*** Recorded data
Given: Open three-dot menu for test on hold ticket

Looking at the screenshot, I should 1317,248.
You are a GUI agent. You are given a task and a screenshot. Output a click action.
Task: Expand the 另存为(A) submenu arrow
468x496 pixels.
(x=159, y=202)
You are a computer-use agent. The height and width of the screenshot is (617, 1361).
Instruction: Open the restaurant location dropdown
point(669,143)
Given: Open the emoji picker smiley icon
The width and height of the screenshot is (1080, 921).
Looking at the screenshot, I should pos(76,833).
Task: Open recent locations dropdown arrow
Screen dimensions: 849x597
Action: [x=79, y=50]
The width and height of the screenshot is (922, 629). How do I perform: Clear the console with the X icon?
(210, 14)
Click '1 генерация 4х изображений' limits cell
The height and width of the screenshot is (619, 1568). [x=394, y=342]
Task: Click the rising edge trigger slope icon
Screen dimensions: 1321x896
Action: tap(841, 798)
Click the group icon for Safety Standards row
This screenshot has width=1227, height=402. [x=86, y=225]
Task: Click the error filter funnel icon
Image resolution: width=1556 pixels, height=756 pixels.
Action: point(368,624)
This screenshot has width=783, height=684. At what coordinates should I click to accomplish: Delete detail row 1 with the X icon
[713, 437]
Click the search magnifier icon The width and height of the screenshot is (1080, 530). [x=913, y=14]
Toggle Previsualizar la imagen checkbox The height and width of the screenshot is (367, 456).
******
Problem ▸
In your answer, include only the lines above starting at the line that holds "Task: Open recent locations dropdown arrow" and ending at the line that holds "Task: Click the rising", copied exactly.

Response area ▸
Task: Open recent locations dropdown arrow
Screen dimensions: 849x597
Action: [x=79, y=50]
The width and height of the screenshot is (922, 629). How do I perform: Clear the console with the X icon?
(210, 14)
Click '1 генерация 4х изображений' limits cell
The height and width of the screenshot is (619, 1568). [x=394, y=342]
Task: Click the rising edge trigger slope icon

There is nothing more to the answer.